Set task: Can you turn every line of the material below into a Markdown table with the columns Row and Line? Number each row and skip blank lines.

A run of records:
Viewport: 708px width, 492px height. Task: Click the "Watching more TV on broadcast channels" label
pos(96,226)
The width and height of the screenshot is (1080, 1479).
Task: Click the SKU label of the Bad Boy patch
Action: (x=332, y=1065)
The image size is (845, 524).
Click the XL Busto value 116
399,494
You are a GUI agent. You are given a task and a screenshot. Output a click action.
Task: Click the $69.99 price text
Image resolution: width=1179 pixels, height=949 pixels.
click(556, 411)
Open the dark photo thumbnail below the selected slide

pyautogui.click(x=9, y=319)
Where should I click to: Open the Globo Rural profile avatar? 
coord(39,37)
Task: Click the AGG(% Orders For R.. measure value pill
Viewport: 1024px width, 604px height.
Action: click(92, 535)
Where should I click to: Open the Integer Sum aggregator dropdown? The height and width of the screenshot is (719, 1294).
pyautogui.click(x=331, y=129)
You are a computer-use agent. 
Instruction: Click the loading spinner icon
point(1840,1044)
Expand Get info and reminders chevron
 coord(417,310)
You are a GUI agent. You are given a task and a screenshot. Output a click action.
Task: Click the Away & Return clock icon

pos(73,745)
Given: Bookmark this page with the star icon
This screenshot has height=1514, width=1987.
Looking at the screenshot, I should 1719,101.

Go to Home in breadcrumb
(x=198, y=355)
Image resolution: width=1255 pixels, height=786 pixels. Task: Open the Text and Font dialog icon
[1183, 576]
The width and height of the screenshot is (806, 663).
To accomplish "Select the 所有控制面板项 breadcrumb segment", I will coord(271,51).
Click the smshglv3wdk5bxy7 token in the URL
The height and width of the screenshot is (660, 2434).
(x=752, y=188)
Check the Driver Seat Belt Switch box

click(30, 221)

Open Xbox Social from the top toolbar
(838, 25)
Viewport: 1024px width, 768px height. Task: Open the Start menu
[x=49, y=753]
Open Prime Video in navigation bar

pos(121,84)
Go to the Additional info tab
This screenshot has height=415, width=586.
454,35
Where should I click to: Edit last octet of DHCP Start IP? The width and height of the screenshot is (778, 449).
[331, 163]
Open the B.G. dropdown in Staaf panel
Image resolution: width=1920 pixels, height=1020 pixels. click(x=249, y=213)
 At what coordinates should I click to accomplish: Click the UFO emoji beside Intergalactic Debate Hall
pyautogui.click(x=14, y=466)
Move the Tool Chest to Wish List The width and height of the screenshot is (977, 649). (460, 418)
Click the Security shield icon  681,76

Output of the exercise:
| Row | Line |
|---|---|
| 1 | Viewport: 708px width, 492px height. Task: Click the "Watching more TV on broadcast channels" label |
| 2 | pos(96,226) |
| 3 | The width and height of the screenshot is (1080, 1479). |
| 4 | Task: Click the SKU label of the Bad Boy patch |
| 5 | Action: (x=332, y=1065) |
| 6 | The image size is (845, 524). |
| 7 | Click the XL Busto value 116 |
| 8 | 399,494 |
| 9 | You are a GUI agent. You are given a task and a screenshot. Output a click action. |
| 10 | Task: Click the $69.99 price text |
| 11 | Image resolution: width=1179 pixels, height=949 pixels. |
| 12 | click(556, 411) |
| 13 | Open the dark photo thumbnail below the selected slide |
| 14 | pyautogui.click(x=9, y=319) |
| 15 | Where should I click to: Open the Globo Rural profile avatar?  |
| 16 | coord(39,37) |
| 17 | Task: Click the AGG(% Orders For R.. measure value pill |
| 18 | Viewport: 1024px width, 604px height. |
| 19 | Action: click(92, 535) |
| 20 | Where should I click to: Open the Integer Sum aggregator dropdown? The height and width of the screenshot is (719, 1294). |
| 21 | pyautogui.click(x=331, y=129) |
| 22 | You are a computer-use agent.  |
| 23 | Instruction: Click the loading spinner icon |
| 24 | point(1840,1044) |
| 25 | Expand Get info and reminders chevron |
| 26 |  coord(417,310) |
| 27 | You are a GUI agent. You are given a task and a screenshot. Output a click action. |
| 28 | Task: Click the Away & Return clock icon |
| 29 | pos(73,745) |
| 30 | Given: Bookmark this page with the star icon |
| 31 | This screenshot has height=1514, width=1987. |
| 32 | Looking at the screenshot, I should 1719,101. |
| 33 | Go to Home in breadcrumb |
| 34 | (x=198, y=355) |
| 35 | Image resolution: width=1255 pixels, height=786 pixels. Task: Open the Text and Font dialog icon |
| 36 | [1183, 576] |
| 37 | The width and height of the screenshot is (806, 663). |
| 38 | To accomplish "Select the 所有控制面板项 breadcrumb segment", I will coord(271,51). |
| 39 | Click the smshglv3wdk5bxy7 token in the URL |
| 40 | The height and width of the screenshot is (660, 2434). |
| 41 | (x=752, y=188) |
| 42 | Check the Driver Seat Belt Switch box |
| 43 | click(30, 221) |
| 44 | Open Xbox Social from the top toolbar |
| 45 | (838, 25) |
| 46 | Viewport: 1024px width, 768px height. Task: Open the Start menu |
| 47 | [x=49, y=753] |
| 48 | Open Prime Video in navigation bar |
| 49 | pos(121,84) |
| 50 | Go to the Additional info tab |
| 51 | This screenshot has height=415, width=586. |
| 52 | 454,35 |
| 53 | Where should I click to: Edit last octet of DHCP Start IP? The width and height of the screenshot is (778, 449). |
| 54 | [331, 163] |
| 55 | Open the B.G. dropdown in Staaf panel |
| 56 | Image resolution: width=1920 pixels, height=1020 pixels. click(x=249, y=213) |
| 57 |  At what coordinates should I click to accomplish: Click the UFO emoji beside Intergalactic Debate Hall |
| 58 | pyautogui.click(x=14, y=466) |
| 59 | Move the Tool Chest to Wish List The width and height of the screenshot is (977, 649). (460, 418) |
| 60 | Click the Security shield icon  681,76 |